In practically all cases, opiates kill by respiratory depression: when we OD, the part of the brain that controls breathing shuts down, and we “forget” to breathe. This causes death by hypoxia — suffocation. I was reading again today about another addict who overdosed and died because she misjudged her tolerance for Oxycontin after leaving detox and relapsing.
Our tolerance to the respiratory depression of opiates rises rapidly. It doesn’t take long before a frequent user can tolerate doses as much as 10 times higher than those that would kill a non-tolerant person. This is true of all opioid drugs: heroin, methadone, hydrocodone, oxycodone, and so forth. When we detox completely or partially, through maintenance use, cold turkey, or in a clinical setting, our tolerance drops rapidly. We become far less tolerant to the fatal effects of the drug than we were while using regularly. If we manage to stay clean for a while our tolerance drops even more.

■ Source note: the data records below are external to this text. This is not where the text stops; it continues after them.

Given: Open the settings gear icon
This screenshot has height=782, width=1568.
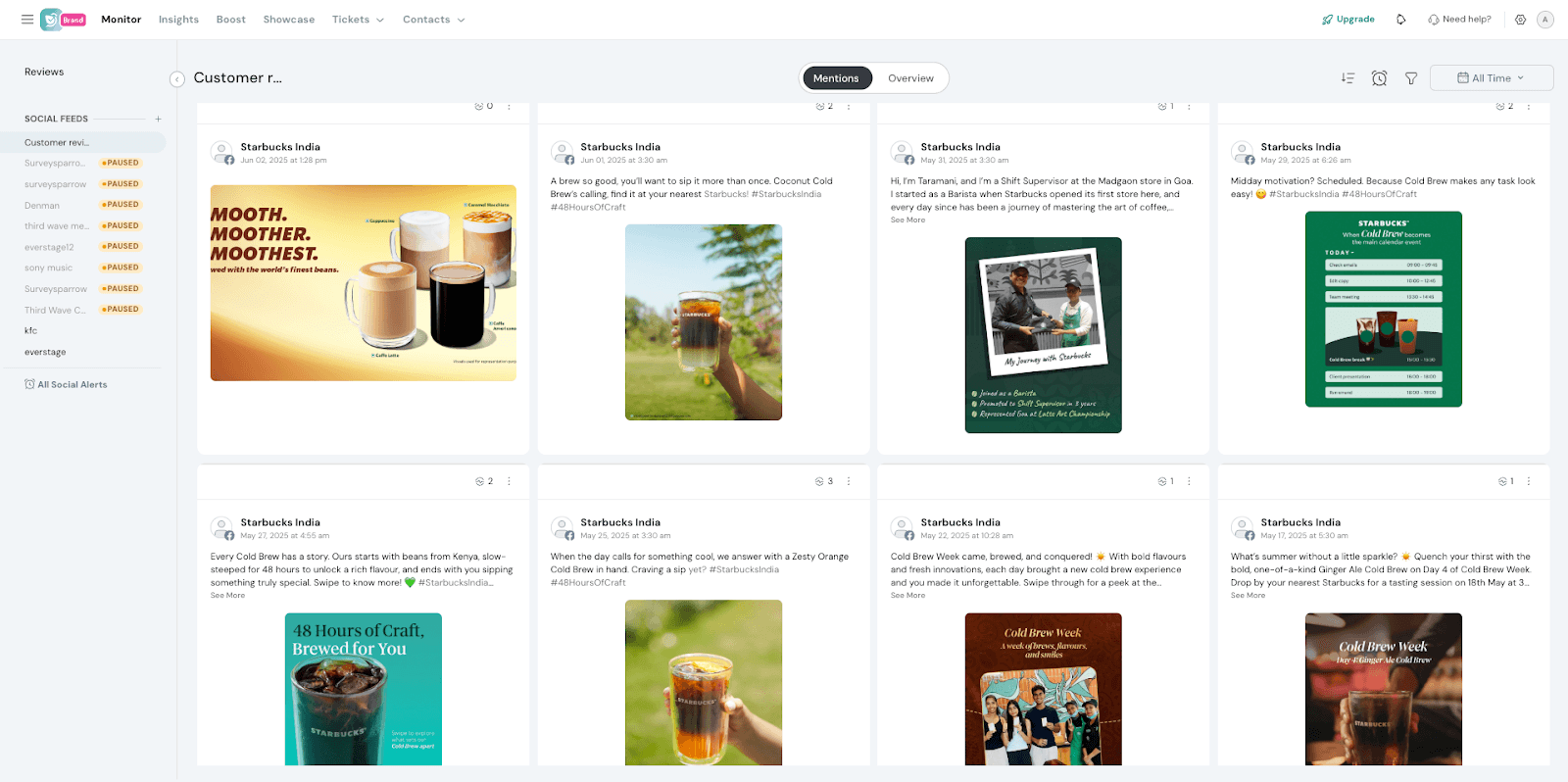Looking at the screenshot, I should click(1520, 20).
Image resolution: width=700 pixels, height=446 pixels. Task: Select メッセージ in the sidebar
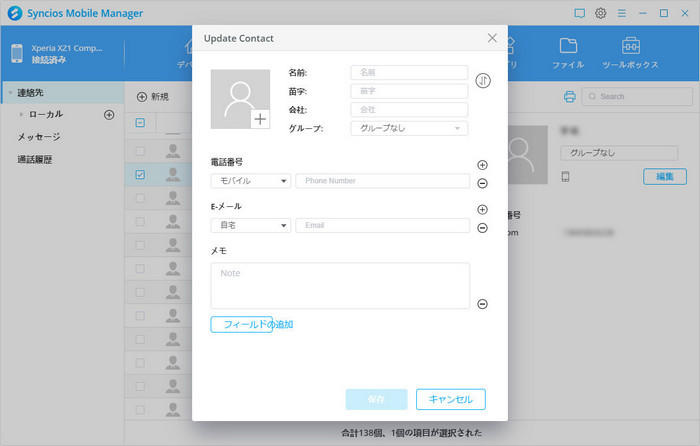click(x=39, y=137)
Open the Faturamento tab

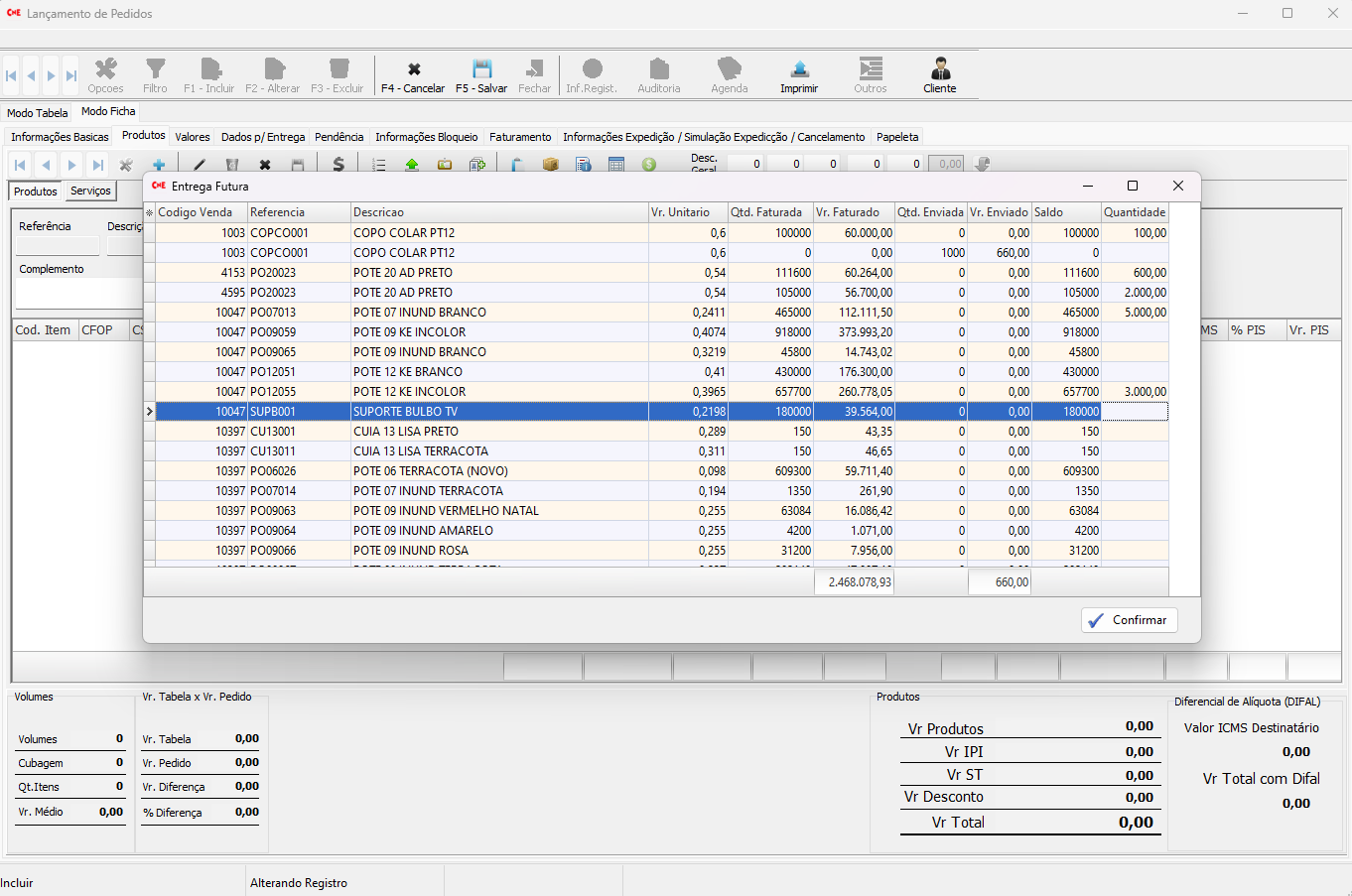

I leave detox or treatment, I hit some meetings, I do the right things for a while. Then I start to slide back into my old ways, hanging with the wrong people, around the wrong places, and doing the wrong things. Since I don’t have any real support staying clean, I’m a sitting duck when post-acute withdrawal hits, and I start jonesing for my drugs. So I go out and score. Maybe I know a little about reduced tolerance, so I decide to start slow…but not slowly enough. Or maybe a buddy decides to give me a little extra taste. Or maybe I get a hot shot. Or maybe I just go nuts.
Maybe I nod off, stop breathing, and don’t wake up.
This could literally be the most valuable information of your life. Remember it. Reduced tolerance is the number-one cause of overdoses.